• Requirement A:
Using the article on China's luxury market, explain in one to three sentences why the head of Piaget sees the brand's outlets in China more as showcases than as profit-earners.
• Requirement B:
According to the article on China's luxury market, by how much did imports of Swiss watches fall in the first quarter of 2013?
• Requirement C:
List every feature that the article on China's luxury market says firms need in their shops worldwide to serve Chinese buyers.

begin Extract provided

The first blows came last year, with an economic slowdown and jitters about the
political transition. Now, a crackdown on corrupt gift-giving and a populist
backlash against ostentation have added to the woes.
The outlook for luxury-goods firms appears to have dimmed. Internet users have
posted incriminating pictures, for example of poorly paid bureaucrats wearing
suspiciously pricey watches, which have caused heads to roll. Mobs have also
disrupted banquets deemed to be too lavish, on occasions forcing officials to
their knees to beg for forgiveness.
This has traumatised some purveyors of conspicuous consumption. Beijing
Xiangeqing, an upmarket catering outfit that is usually highly profitable,
plunged into the red last quarter. Sales of shark fin, the key ingredient of a
soup served at fancy dinners, are down by around 70% year-on-year. Imports of
bottles of Bordeaux costing more than $800 have collapsed.
But look beyond the lavish public banquets and a more complicated picture
emerges and not just because devious officials are now throwing their
extravagant parties in private. It is true that some luxury-goods firms are
grappling with slowing demand in China: imports of Swiss watches, for example,
fell 24% year-on-year in the first quarter of 2013. But Andrew Keith of Lane
Crawford, a high-end department store that first opened in Hong Kong in 1850,
reports no slowdown at his stores there or in Beijing. Burberry, a British
fashion brand, enjoyed sales growth in China of about 20% in the year to March.
Sales of private jets in China are still soaring.
So what is really going on? It seems that China remains the biggest prize in
the luxury industry, but the low-hanging fruit is gone. Luxury firms must now
venture beyond the coastal cities where they have made easy fortunes, cultivate
new types of customers and market niches, and experiment with new business
models. It will be worth the effort. Despite the recent troubles, Bruno Lannes
of Bain & Company, a consultancy, insists that Chinese have become, and will
remain for a long time, the most important luxury consumers. His firm
estimates that luxury sales in greater China (which includes Taiwan, Hong Kong
and Macau) will grow by 6-8% this year, to exceed $35 billion, making it a
luxury market second only to America.
But even that does not tell the full story. China s rich are travelling more
and farther, and do lots of luxury shopping on their travels, especially in
Europe, whose weak currencies encourage Chinese visitors to splash out.
Measured by the nationality of the buyer, China is now the world s biggest
luxury market, and growing fast (see chart). Last year mainland Chinese took
83m foreign trips, up 18.4% on 2011. Global Blue, a big tax-free-shopping firm,
says its refunds to Chinese shoppers shot up by 58% last year to more than 24
billion yuan ($3.9 billion).
To make the most of this trend, firms need to rejig their shops worldwide. They
need Mandarin-speaking assistants, VIP rooms big enough to accommodate large
tour parties and payment systems that can handle Chinese credit cards. Philippe
L opold-Metzger, who runs Piaget, a Swiss watch and jewellery brand, says he
regards the firm s outlets in China itself more as showcases than
profit-earners: half of his global business comes from mainlanders, but they
mostly buy while on foreign trips.

end Extract provided
begin Available data

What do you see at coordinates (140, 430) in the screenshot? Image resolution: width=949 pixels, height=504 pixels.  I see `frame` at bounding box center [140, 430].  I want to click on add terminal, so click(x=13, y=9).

end Available data

• Finished answer A:
Half of Piaget's global business comes from mainland Chinese customers, but they mostly make their purchases while on trips abroad. The shops in China therefore display the brand rather than generate most of its profit.

• Finished answer B:
They fell 24% year-on-year.

• Finished answer C:
- Mandarin-speaking assistants
- VIP rooms big enough to accommodate large tour parties
- Payment systems that can handle Chinese credit cards